— Required work —
Word for word, reproduce every line of the data.

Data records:
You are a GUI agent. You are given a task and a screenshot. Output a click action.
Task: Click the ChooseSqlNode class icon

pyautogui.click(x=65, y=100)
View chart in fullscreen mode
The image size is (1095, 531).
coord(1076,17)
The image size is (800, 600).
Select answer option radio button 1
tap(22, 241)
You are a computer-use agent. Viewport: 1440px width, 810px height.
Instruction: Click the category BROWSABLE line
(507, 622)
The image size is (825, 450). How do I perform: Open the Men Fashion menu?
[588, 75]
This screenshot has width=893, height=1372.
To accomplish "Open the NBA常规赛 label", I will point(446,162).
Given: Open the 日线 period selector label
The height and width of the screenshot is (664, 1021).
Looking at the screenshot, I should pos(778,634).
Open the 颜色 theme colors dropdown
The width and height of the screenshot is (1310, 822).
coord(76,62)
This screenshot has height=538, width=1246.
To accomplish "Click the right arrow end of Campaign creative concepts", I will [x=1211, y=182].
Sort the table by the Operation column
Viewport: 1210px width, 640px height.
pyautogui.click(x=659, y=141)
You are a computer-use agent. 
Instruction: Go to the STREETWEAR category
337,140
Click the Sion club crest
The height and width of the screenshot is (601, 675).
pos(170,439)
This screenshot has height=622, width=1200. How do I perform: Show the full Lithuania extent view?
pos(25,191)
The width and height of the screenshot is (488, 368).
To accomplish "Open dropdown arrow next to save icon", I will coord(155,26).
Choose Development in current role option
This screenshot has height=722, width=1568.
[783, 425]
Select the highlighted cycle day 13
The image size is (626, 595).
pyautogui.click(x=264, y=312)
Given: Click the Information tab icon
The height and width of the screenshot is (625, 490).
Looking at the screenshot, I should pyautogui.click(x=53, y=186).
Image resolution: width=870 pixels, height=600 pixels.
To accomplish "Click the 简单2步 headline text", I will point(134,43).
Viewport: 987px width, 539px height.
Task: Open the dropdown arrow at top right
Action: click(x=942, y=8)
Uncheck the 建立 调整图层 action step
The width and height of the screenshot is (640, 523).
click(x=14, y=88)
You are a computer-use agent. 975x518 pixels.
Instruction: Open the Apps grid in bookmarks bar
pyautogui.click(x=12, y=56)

— Output below —
You are a GUI agent. You are given a task and a screenshot. Output a click action.
Task: Click the ChooseSqlNode class icon

pyautogui.click(x=65, y=100)
View chart in fullscreen mode
The image size is (1095, 531).
coord(1076,17)
The image size is (800, 600).
Select answer option radio button 1
tap(22, 241)
You are a computer-use agent. Viewport: 1440px width, 810px height.
Instruction: Click the category BROWSABLE line
(507, 622)
The image size is (825, 450). How do I perform: Open the Men Fashion menu?
[588, 75]
This screenshot has width=893, height=1372.
To accomplish "Open the NBA常规赛 label", I will point(446,162).
Given: Open the 日线 period selector label
The height and width of the screenshot is (664, 1021).
Looking at the screenshot, I should pos(778,634).
Open the 颜色 theme colors dropdown
The width and height of the screenshot is (1310, 822).
coord(76,62)
This screenshot has height=538, width=1246.
To accomplish "Click the right arrow end of Campaign creative concepts", I will [x=1211, y=182].
Sort the table by the Operation column
Viewport: 1210px width, 640px height.
pyautogui.click(x=659, y=141)
You are a computer-use agent. 
Instruction: Go to the STREETWEAR category
337,140
Click the Sion club crest
The height and width of the screenshot is (601, 675).
pos(170,439)
This screenshot has height=622, width=1200. How do I perform: Show the full Lithuania extent view?
pos(25,191)
The width and height of the screenshot is (488, 368).
To accomplish "Open dropdown arrow next to save icon", I will coord(155,26).
Choose Development in current role option
This screenshot has height=722, width=1568.
[783, 425]
Select the highlighted cycle day 13
The image size is (626, 595).
pyautogui.click(x=264, y=312)
Given: Click the Information tab icon
The height and width of the screenshot is (625, 490).
Looking at the screenshot, I should pyautogui.click(x=53, y=186).
Image resolution: width=870 pixels, height=600 pixels.
To accomplish "Click the 简单2步 headline text", I will point(134,43).
Viewport: 987px width, 539px height.
Task: Open the dropdown arrow at top right
Action: click(x=942, y=8)
Uncheck the 建立 调整图层 action step
The width and height of the screenshot is (640, 523).
click(x=14, y=88)
You are a computer-use agent. 975x518 pixels.
Instruction: Open the Apps grid in bookmarks bar
pyautogui.click(x=12, y=56)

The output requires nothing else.